Biological Energy, the Mitochondria, Disease & CoQ10
Mitochondria make energy that power life
Humans convert energy stored in proteins, fats, and complex carbohydrates into biologically useful energy in three steps. Step 1 is the digestion and breakdown of macromolecules into fundamental components– sugars, fats, and amino acids. In Step 2, these core components are oxidized to produce carbon dioxide and reduced nicotinamide adenine dinucleotide (NADH). In Step 3, the energy stored in NADH is harnessed through a succession of steps resulting in the generation of adenosine tri-phosphate (ATP) and consumption of oxygen– respiration. ATP is often referred to as the universal energy currency of biology in that it is used to power the vast majority of biological reactions. This step is also termed oxidative phosphorylation, connoting the generation of ATP from ADP + Pi, and the consumption of oxygen. Oxidative phosphorylation takes place within the mitochondria.
Central to life forms is how they derive energy to reproduce, mature and survive. Humans extract energy from biochemicals contained in food. This process at the physiological level is called digestion. Once reduced to their basic components, sugars, fats and amino acids are transported into a specialized organelle– the mitochondria.
The mitochondria perform many functions of which its central one is energy production. While at its most basic level mitochondria operate as combustion engines, converting sugars, fats and amino acids into carbon dioxide, water and energy, a more accurate description is that of a hybrid automobile. They do contain a combustion engine, but also contain an electrical generator and a molecular motor. Mitochondria operate by three basic principles:
The combustion engine converts sugars, fats and amino acids and oxygen to carbon dioxide and water and yield energy.
The generator harnesses the energy yielded in combustion as electron flow, to charge a battery.
The battery drives a molecular motor to make biological energy in the form of adenosine triphosphate (ATP).
The majority of human energy is derived from the mitochondria, and virtually every cell in our body is dependent upon the proper function of mitochondria to meet its energy needs.
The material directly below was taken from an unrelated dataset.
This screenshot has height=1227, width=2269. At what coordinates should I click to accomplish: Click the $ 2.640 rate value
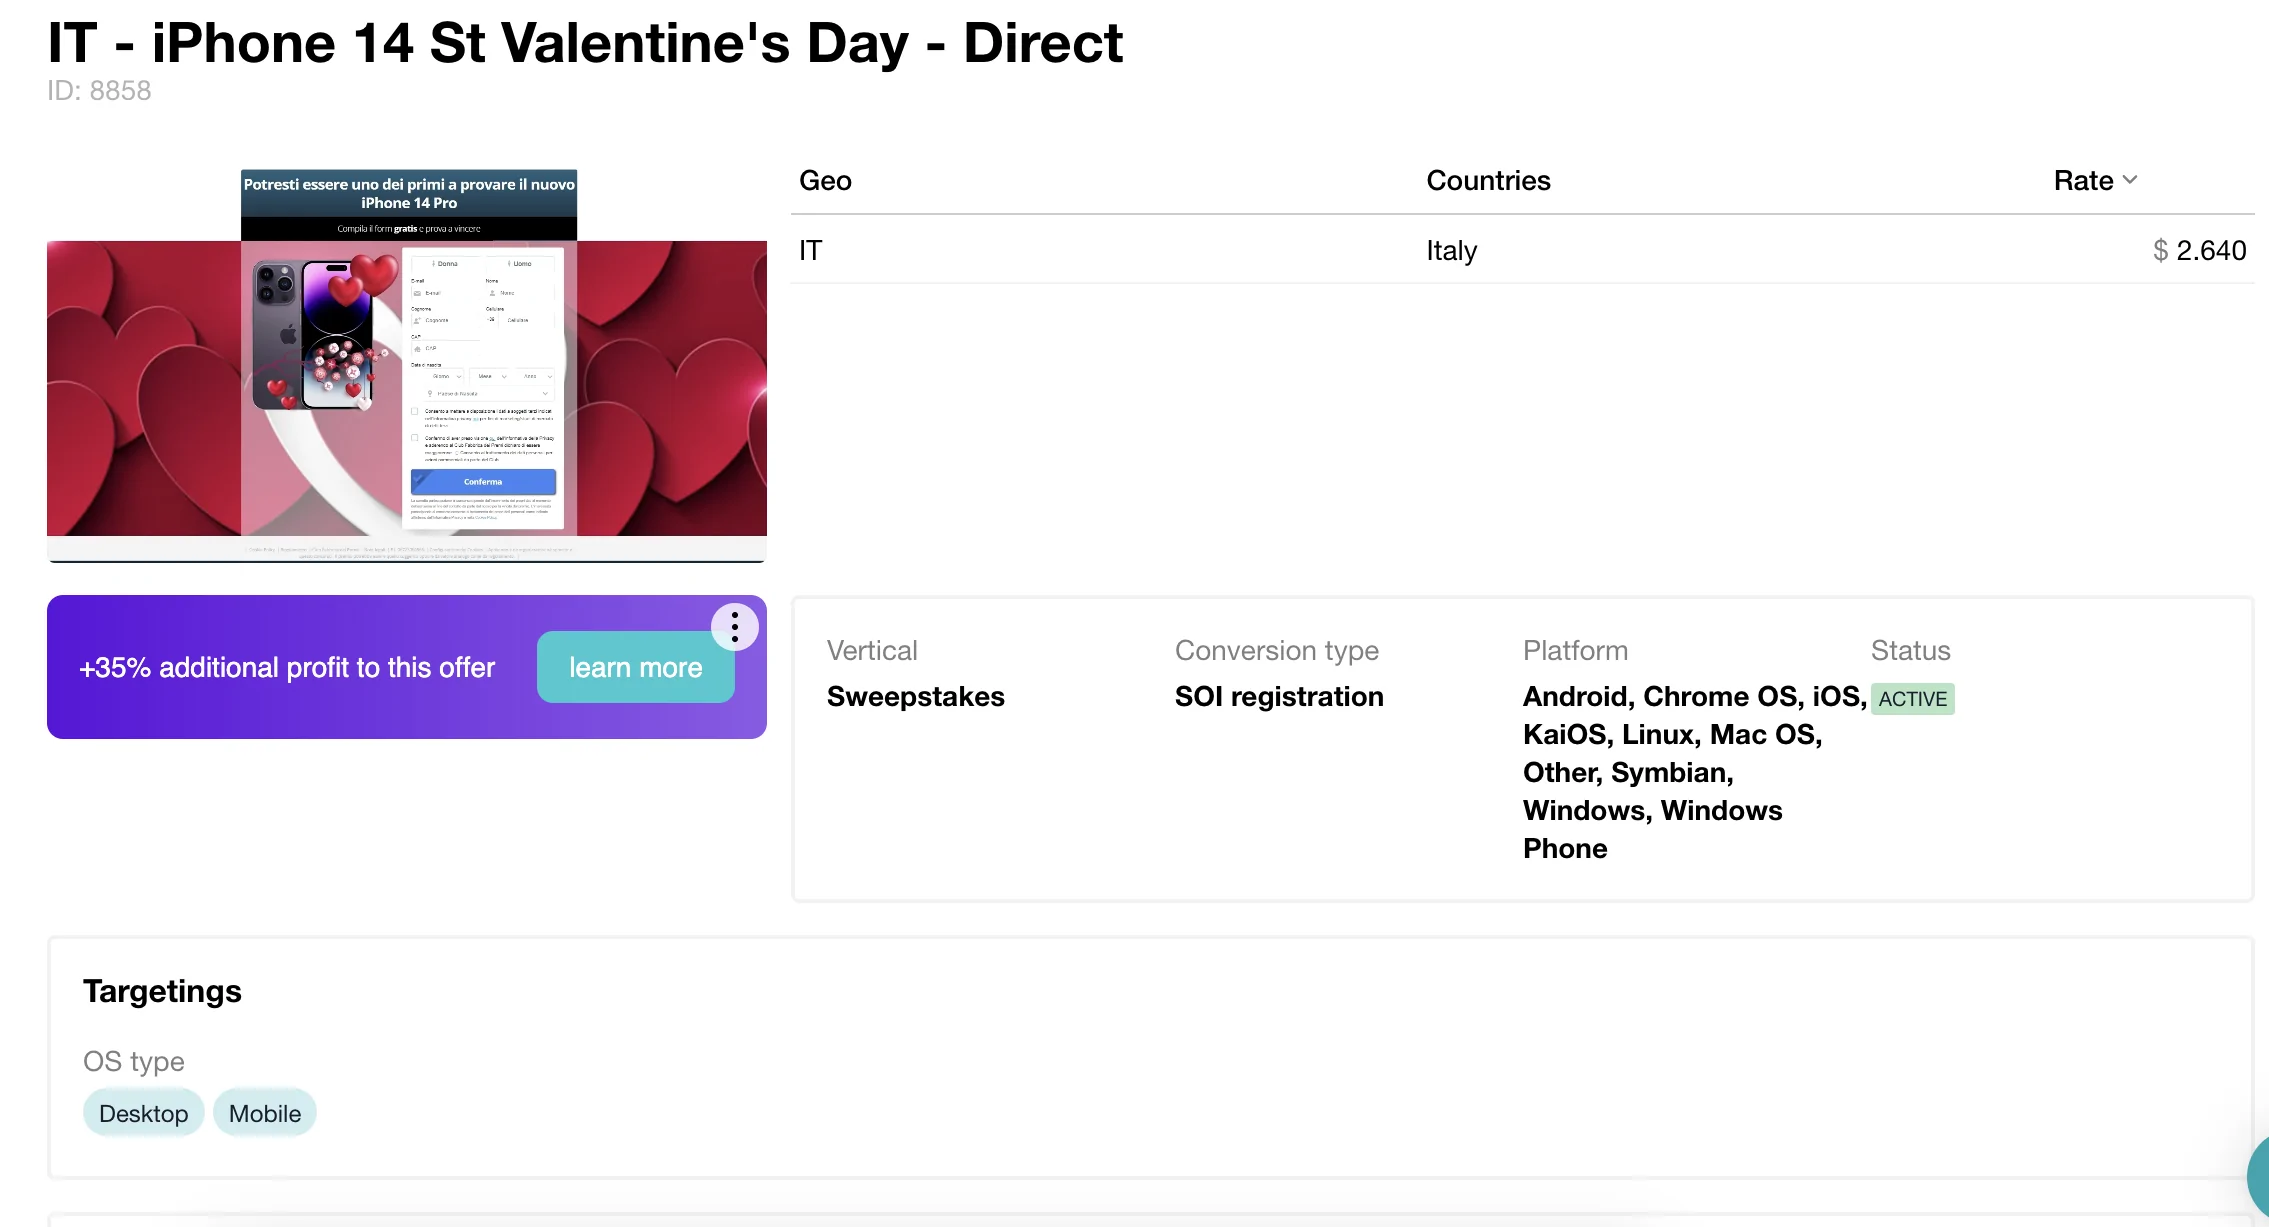click(x=2199, y=251)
Human cells contain a variety of specialized structures that support different functions. These include the housing of genetic information in the nucleus (red); the generation, folding, transport, and processing of proteins by the endoplasmic reticulum (orange) and Golgi apparatus (pink); and the generation of energy by the mitochondria (green). Mitochondria range in size and shape. An individual cell can contain as few as a dozen to tens of thousands of mitochondria, depending on the tissue type and its energy demands. Each mitochondrion contains its own genetic instruction set, or mtDNA genome. The mtDNA genome is 16,569 bases in length, and resembles that of a bacterial genome– harkening to the endosymbiotic theory of mitochondrial origin as a (prokaryotic) bacterium. The genome codes for 37 genes, 24 of which are needed for mtDNA translation and 13 encode for subunits of the respiratory chain. The mitochondrion is a double membraned organelle, containing an inner and outer membrane, an inner membrane space, and a matrix. Contained within the inner membrane is the electron transport system– so named for its role in the transfer of electrons across a succession of proteins complexes. The electron transport system is comprised of groups of proteins and cofactors termed complexes that are responsible for proton pumping and electron transfer. The transient accumulation of protons (H+) within the inner membrane space serves as a chemical battery that powers complex V– ATP synthase. ATP synthase is a composite of multiple proteins that functions as a nano-machine powered by the proton gradient (battery) and drives the reaction of ADP + Pi -> ATP. Electrons destined for complex V are deposited into oxygen to form water. This terminal reaction: 4H+ 4e- + 2O2 -> 2H2O gives rise to the term respiration– connoting the pivotal role oxygen consumption plays in the generating of energy. The coupling of ATP formation and oxygen consumption is also referred to as oxidative phosphorylation.